Wiretap whistleblower shunned by US Congress, media
July 21, 2009 Leave a comment

Mark Klein
By IAN ALLEN | intelNews.org |
Those of you who have been following the ongoing revelations about STELLAR WIND, the National Security Agency (NSA) warrantless wiretapping scheme authorized by the Bush Administration in the wake of 9/11, will know about Thomas M. Tamm. Tamm was the Justice Department official who in 2005 first notified The New York Times about the existence of the project. But Tamm was not the only whistleblower in the case. He was joined soon afterwards by another insider, Mark Klein. Klein had just retired from AT&T as a communications technician when he read The New York Times revelations about STELLAR WIND. As soon as he read the paper’s vague description of the NSA project, Klein realized he had in his possession AT&T documents describing exactly how the company shared its customers’ telephone communications with the NSA, through a secret room at the AT&T Folsom Street facility in San Francisco.

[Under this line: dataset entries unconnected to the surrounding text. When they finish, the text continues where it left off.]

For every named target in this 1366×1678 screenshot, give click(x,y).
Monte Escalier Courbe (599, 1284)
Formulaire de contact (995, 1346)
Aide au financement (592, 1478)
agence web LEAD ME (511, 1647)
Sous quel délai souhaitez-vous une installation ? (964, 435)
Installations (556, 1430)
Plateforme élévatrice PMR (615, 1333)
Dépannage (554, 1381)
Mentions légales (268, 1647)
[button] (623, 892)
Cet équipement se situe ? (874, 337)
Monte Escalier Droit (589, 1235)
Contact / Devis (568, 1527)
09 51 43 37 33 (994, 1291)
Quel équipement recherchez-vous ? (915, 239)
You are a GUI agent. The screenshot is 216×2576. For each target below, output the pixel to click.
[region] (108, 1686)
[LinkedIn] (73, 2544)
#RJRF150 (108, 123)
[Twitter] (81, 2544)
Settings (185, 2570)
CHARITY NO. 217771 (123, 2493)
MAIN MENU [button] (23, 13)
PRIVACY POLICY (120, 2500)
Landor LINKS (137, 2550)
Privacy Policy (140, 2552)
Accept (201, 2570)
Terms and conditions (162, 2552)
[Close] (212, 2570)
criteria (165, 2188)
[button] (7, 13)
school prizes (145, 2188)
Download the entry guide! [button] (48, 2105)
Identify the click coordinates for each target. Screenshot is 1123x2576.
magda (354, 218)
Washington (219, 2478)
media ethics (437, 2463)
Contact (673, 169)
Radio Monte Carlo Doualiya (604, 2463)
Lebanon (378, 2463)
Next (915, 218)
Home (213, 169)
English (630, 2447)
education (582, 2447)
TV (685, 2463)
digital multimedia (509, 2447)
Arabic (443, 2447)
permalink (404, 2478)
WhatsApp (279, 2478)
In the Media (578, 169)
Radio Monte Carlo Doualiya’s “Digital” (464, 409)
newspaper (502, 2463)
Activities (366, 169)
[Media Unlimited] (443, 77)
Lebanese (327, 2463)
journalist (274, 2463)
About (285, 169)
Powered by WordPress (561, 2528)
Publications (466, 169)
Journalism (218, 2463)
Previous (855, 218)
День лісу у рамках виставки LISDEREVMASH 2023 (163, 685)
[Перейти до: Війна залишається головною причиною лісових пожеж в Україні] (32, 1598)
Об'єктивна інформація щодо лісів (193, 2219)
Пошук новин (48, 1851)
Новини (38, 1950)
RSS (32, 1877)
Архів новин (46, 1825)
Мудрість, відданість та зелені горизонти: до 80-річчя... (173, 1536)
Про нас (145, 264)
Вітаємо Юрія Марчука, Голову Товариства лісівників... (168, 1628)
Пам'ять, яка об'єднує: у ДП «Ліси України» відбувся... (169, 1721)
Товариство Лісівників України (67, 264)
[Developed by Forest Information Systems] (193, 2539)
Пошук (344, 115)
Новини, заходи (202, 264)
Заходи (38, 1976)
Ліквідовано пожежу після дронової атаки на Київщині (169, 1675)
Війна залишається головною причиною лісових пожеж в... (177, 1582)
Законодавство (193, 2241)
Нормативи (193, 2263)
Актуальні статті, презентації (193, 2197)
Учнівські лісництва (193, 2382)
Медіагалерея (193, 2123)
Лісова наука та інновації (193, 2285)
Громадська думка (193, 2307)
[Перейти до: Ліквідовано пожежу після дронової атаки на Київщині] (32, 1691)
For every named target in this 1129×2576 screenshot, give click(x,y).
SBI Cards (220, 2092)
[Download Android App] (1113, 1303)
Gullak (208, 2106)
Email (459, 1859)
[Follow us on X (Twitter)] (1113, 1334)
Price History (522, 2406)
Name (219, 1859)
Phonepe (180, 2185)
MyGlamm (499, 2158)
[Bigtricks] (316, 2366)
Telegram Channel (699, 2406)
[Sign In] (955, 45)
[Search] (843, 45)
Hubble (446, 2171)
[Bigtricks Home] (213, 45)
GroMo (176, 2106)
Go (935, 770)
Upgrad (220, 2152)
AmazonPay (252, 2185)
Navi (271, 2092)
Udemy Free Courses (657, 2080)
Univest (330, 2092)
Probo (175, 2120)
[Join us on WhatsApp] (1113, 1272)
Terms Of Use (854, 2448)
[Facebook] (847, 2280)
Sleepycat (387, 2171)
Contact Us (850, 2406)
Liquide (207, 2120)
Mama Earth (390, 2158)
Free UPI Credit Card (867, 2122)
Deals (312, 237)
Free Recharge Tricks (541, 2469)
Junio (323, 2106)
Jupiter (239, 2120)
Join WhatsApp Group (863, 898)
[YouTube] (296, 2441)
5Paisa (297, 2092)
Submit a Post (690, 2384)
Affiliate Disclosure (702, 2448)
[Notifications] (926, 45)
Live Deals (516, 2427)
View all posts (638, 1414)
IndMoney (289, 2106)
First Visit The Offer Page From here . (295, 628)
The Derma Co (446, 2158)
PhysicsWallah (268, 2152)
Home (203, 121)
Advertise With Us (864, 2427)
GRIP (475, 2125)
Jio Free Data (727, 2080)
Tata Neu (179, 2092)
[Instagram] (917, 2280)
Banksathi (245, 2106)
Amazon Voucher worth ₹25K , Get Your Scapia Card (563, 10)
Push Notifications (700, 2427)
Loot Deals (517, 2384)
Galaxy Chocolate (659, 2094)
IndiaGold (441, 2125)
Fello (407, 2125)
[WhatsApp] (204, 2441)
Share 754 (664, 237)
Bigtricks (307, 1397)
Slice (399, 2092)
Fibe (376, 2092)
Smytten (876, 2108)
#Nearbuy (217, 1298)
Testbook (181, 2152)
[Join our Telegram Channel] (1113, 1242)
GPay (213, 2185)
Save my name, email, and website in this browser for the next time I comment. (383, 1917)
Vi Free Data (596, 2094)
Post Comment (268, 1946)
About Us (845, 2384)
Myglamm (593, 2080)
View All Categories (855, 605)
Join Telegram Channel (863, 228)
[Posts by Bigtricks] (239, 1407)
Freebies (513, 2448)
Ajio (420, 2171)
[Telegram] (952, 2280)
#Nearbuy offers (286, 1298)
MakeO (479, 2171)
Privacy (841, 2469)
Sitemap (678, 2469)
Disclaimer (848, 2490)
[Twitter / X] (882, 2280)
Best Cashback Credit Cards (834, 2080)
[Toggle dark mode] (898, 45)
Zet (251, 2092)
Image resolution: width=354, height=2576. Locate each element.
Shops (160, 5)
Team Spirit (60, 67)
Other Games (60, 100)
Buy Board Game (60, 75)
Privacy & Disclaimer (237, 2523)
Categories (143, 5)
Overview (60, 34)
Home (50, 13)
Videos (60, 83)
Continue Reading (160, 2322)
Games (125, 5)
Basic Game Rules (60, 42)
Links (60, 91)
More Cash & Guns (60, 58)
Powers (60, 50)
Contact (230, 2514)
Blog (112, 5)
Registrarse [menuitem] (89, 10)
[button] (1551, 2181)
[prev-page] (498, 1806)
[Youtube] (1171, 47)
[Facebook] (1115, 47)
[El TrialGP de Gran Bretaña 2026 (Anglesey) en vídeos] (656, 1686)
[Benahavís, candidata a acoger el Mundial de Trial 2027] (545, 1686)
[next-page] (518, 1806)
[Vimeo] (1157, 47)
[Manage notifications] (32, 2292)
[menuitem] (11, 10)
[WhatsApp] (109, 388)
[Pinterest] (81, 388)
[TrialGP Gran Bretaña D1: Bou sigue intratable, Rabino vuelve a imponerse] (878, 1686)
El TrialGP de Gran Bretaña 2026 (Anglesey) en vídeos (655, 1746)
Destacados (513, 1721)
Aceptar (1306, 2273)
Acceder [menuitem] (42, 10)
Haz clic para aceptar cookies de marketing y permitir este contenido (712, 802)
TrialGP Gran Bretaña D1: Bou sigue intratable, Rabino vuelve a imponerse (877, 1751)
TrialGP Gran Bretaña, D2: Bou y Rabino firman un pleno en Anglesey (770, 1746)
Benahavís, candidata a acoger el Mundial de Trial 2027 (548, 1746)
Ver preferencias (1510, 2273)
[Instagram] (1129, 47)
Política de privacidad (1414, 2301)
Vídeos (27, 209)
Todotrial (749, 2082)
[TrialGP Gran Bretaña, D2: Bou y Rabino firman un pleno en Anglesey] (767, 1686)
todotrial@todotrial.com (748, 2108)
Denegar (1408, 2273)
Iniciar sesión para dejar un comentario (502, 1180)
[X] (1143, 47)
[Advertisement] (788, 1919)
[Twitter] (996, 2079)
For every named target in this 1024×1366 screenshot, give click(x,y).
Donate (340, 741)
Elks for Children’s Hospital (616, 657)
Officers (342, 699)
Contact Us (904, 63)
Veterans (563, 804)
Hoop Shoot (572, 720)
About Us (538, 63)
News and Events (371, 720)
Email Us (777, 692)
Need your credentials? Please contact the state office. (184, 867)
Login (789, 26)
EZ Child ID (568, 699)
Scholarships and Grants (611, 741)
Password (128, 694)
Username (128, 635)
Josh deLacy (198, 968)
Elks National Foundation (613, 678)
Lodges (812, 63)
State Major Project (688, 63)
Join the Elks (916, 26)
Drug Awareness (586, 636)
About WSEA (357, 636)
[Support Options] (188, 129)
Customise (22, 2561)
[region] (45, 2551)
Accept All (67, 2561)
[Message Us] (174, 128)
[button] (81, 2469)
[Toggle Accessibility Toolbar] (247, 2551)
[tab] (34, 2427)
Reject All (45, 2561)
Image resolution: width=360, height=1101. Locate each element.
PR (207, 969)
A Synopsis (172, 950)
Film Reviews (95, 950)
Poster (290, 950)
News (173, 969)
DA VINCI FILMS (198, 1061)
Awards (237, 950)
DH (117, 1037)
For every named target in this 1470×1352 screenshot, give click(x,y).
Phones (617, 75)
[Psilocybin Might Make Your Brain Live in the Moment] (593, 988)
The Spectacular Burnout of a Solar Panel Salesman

To this day, Klein remains the only AT&T employee to have come forward with information on STELLAR WIND. But, apparently, nobody cares.Unlike Tamm, who is now being threatened with persecution from the Department of Justice’s Criminal Division’s Fraud Section, Klein is simply being ignored. He lives quietly in a San Francisco suburb, and had to self-publish his book, titled Wiring up the Big Brother Machine, and Fighting It, describing his experience as a whistleblower, due to lack of interest from publishers. Robert McMillan, of IDG News Service’s bureau in San Francisco, spoke with Klein and published a transcript of his brief interview with the former AT&T technician. In it, Klein talks about several interesting things, including how editors at The Los Angeles Times, to whom he first entrusted the STELLAR WINDS documents, decided to kill the story after conferring with NSA official and Director of National Intelligence Nicholas Negroponte (the paper denies this). He also talks about how the members of Congress he approached didn’t want to “touch me with a 10-foot pole, starting with my own senator, Diane Feinstein, who was a key member of both the Intelligence Committee in the Senate and the Judiciary Committee”. Klein’s interview is available here. His book, which includes a foreword by James Bamford, is available from Amazon.